Homogeneous insulin and C-peptide sensors for rapid assessment of insulin and C-peptide secretion by the islets

Abstract

OBJECTIVE - Glucose-stimulated islet insulin or C-peptide secretion experiments are a fundamental tool for studying and assessing islet function. The goal of this work was to develop Ab-based fluorescent homogenous sensors that would allow rapid, inexpensive, near-instantaneous determinations of insulin and C-peptide levels in biological samples.

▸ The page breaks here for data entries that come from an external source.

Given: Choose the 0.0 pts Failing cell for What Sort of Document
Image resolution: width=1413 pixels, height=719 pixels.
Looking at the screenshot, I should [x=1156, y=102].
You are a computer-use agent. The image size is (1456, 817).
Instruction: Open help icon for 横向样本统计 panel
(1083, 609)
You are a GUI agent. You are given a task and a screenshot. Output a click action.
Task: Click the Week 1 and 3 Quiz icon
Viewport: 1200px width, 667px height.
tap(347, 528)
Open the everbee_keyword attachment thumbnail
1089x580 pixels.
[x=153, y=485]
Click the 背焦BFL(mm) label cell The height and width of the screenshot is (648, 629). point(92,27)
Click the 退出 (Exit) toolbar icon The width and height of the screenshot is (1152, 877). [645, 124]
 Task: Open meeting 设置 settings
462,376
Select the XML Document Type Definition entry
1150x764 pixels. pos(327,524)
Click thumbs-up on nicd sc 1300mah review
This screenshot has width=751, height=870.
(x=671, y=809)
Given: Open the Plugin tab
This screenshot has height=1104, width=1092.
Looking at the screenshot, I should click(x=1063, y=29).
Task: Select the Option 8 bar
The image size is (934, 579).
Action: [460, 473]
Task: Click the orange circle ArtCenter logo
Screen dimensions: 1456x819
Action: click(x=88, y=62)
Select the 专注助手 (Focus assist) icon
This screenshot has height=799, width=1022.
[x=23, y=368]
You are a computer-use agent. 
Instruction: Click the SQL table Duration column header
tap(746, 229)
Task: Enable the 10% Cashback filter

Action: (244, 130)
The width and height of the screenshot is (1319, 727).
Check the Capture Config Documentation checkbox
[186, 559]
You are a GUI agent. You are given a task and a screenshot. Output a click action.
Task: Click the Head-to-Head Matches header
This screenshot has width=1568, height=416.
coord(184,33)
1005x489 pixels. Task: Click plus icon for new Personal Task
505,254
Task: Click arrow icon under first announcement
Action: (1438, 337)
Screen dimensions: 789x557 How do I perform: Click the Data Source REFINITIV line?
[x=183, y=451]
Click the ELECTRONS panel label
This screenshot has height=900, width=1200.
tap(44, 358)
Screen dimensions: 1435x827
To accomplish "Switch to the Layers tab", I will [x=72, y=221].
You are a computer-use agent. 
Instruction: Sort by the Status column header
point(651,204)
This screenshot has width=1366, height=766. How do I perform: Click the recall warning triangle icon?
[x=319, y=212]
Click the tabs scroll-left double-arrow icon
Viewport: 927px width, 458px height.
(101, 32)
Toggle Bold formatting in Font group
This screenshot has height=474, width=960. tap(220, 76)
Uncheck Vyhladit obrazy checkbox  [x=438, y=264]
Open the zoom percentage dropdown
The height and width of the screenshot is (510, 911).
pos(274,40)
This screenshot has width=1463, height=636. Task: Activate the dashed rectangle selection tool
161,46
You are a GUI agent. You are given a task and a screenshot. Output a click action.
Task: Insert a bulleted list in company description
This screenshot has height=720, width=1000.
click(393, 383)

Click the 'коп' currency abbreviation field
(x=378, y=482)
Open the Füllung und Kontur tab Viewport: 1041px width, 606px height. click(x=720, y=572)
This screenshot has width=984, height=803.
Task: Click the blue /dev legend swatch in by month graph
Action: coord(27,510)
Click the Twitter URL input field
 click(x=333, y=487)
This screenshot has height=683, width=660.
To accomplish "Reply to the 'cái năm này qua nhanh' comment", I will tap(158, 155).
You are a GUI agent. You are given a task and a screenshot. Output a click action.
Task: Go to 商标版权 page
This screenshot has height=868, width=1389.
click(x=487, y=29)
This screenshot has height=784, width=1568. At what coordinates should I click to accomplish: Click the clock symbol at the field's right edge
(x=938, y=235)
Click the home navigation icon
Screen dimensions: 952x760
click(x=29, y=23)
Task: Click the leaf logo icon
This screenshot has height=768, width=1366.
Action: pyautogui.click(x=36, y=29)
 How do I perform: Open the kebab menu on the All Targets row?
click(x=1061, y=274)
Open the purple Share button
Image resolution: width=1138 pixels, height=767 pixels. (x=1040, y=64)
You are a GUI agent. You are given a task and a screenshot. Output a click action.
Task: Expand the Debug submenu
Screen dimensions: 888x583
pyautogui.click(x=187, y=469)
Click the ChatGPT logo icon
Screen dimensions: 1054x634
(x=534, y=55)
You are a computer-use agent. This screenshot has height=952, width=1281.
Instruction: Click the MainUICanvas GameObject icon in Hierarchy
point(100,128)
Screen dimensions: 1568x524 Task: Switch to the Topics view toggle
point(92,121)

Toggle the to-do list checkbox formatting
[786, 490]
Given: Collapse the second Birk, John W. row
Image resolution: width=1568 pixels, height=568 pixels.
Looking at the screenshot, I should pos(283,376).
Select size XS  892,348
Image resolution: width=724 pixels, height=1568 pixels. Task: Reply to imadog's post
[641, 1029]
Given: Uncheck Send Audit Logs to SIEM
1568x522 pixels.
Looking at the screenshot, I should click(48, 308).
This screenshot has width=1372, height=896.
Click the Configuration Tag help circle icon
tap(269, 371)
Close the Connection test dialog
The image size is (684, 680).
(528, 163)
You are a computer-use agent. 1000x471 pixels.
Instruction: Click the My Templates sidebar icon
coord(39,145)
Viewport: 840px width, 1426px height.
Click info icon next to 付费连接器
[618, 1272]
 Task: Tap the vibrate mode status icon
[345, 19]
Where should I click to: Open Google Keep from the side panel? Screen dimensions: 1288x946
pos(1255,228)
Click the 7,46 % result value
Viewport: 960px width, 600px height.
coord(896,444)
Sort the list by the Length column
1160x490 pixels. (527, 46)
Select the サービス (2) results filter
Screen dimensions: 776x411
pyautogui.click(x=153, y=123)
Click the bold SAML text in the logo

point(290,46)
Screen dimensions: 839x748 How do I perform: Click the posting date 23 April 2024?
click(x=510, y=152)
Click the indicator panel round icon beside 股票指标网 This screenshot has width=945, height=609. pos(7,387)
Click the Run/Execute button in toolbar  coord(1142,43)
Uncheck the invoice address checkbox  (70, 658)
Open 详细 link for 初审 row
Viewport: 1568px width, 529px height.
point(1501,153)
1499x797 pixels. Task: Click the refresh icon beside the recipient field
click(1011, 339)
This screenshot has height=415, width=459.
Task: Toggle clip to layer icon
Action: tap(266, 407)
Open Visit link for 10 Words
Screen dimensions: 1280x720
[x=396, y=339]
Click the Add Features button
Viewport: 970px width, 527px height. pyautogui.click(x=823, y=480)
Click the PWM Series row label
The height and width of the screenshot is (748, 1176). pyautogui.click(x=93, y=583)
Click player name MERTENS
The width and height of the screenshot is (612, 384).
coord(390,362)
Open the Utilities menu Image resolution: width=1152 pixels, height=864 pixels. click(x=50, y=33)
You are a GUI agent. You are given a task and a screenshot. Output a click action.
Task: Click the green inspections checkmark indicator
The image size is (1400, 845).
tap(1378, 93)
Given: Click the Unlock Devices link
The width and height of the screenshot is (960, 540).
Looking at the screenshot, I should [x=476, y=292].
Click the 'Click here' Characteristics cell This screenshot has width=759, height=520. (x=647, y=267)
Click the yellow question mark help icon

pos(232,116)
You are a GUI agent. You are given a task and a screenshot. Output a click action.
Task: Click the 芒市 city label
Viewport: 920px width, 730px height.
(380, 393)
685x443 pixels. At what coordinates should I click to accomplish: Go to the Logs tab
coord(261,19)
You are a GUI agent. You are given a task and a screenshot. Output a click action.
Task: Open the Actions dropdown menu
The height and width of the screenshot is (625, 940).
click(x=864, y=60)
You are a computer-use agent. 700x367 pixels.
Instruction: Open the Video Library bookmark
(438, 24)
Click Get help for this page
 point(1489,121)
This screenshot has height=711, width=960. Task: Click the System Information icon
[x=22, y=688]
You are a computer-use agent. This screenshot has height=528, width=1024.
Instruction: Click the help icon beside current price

RESEARCH DESIGN AND METHODS - Our approach was to use molecular pincer design (Heyduk et al., Anal Chem 2008;80: 5152-5159) in which a pair of antibodies recognizing nonoverlapping epitopes of the target are modified with short fluorochrome-labeled complementary oligonucleotides and are used to generate a fluorescence energy transfer (FRET) signal in the presence of insulin or C-peptide. RESULTS - The sensors were capable of detecting insulin and C-peptide with high specificity and with picomolar concentration detection limits in times as short as 20 min. Insulin and C-peptide levels determined with the FRET sensors showed outstanding correlation with determinations performed under the same conditions with enzyme-linked immunosorbent assay. Most importantly, the sensors were capable of rapid and accurate determinations of insulin and C-peptide secreted from human or rodent islets, verifying their applicability for rapid assessment of islet function. CONCLUSIONS - The homogeneous, rapid, and uncomplicated nature of insulin and C-peptide FRET sensors allows rapid assessment of β-cell function and could enable point-of-care determinations of insulin and C-peptide. © 2010 by the American Diabetes Association.